Depuis son prix du scénario au dernier festival de Venise, 3 Billboards, les panneaux de la vengeance (Three Billboards Outside Ebbing, Missouri) n’en finit plus de déclencher dithyrambes et enthousiasme partout où il passe. Et pour une fois, il sera judicieux de se fier à la rumeur : oui, le film de Martin McDonagh (Bons Baisers de Bruges) est aussi original que formidable, aussi généreux qu’intelligent et profondément touchant.
Impossible, également, devant ce film d’un incroyable talent à saisir ce qui dans la vie reste gris, tant dans les moments les plus dramatiques que les plus quotidiens, de ne pas penser à une version lumineuse et féminine de Manchester by the Sea (l’autre succès surprise du cinéma américain en 2016). Car, si ce dernier focalisait sur un homme, terrassé par la disparition de ses enfants, et réfléchissait sur la condition humaine, 3 Billboards procède de la même démarche, mais à partir d’une femme, sorte d’anti-Erin Brokovich, dont la douleur est tellement forte qu’elle ne peut être que dans l’action, la détermination, la froide, solitaire et violente assurance. Mais surtout, ce que le film vise à travers elle, c’est aussi l’Amérique entière, celle du politiquement correct, des lâchetés, des bassesses, des hypocrisies quotidiennes à qui cette femme, superbe super-héroïne des temps modernes, va donner un retentissant coup de pied au derrière. Ni jubilatoire, ni cathartique, mais impressionnant. Car si Mildred va trop loin, si elle s’aliène la terre entière pour que ses cris soient entendus, elle le fait en restant droite, digne, fière.

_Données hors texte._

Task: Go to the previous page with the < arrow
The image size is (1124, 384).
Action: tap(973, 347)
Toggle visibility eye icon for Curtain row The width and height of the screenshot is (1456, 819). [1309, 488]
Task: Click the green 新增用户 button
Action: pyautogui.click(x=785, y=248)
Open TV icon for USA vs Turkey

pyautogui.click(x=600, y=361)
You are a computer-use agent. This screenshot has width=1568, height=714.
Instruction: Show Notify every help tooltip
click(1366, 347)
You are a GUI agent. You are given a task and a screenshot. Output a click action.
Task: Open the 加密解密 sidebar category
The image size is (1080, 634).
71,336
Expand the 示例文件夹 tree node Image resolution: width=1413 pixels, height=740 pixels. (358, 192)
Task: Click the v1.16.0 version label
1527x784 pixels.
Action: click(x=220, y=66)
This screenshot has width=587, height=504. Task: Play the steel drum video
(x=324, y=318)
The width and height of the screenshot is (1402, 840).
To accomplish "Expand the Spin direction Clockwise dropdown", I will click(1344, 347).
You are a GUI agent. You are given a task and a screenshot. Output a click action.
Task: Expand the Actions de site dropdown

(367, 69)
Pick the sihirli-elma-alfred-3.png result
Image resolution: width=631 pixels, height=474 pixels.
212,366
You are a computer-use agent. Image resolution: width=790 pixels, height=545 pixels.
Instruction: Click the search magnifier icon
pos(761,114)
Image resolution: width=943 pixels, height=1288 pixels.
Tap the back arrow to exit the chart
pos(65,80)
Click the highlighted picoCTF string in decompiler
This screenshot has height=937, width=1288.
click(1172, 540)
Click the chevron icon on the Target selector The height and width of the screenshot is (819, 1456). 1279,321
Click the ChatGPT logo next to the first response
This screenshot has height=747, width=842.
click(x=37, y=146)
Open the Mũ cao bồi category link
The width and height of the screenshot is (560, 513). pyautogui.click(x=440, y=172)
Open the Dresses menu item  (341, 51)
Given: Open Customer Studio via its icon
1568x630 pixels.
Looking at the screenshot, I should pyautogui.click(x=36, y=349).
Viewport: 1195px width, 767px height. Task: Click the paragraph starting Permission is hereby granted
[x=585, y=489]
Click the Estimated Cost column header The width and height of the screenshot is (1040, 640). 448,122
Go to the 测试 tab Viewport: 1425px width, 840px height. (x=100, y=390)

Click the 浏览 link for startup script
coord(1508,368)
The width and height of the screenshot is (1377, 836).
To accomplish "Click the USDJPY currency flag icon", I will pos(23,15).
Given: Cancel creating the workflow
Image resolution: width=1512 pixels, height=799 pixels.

Sur chaque personnage (le chef de police, magnifiquement interprété par Woody Harrelson, l’agent de police – peut-être une des courbes dramatiques les mieux réussies du cinéma américain des dernières années – que Sam Rockwell rend aussi intense qu’émouvant), le scénario de 3 Billboards va alors travailler dans la dentelle, révélant leurs puissances, leurs bontés, leurs contradictions, leurs ambiguïtés. À la mesure d’une telle finesse et d’une telle puissance mêlées, bouleversante et badass, Frances McDormand semble née pour jouer Mildred. Mais mieux encore, c’est le film entier qui est à la mesure des bouleversements sociopolitiques que nous vivons chaque jour. En leur donnant la plus stimulante et belle réponse qui soit : oui, les spectateurs autant que les citoyens sont des êtres doués de cœur et d’intelligence et doivent être traités comme tels.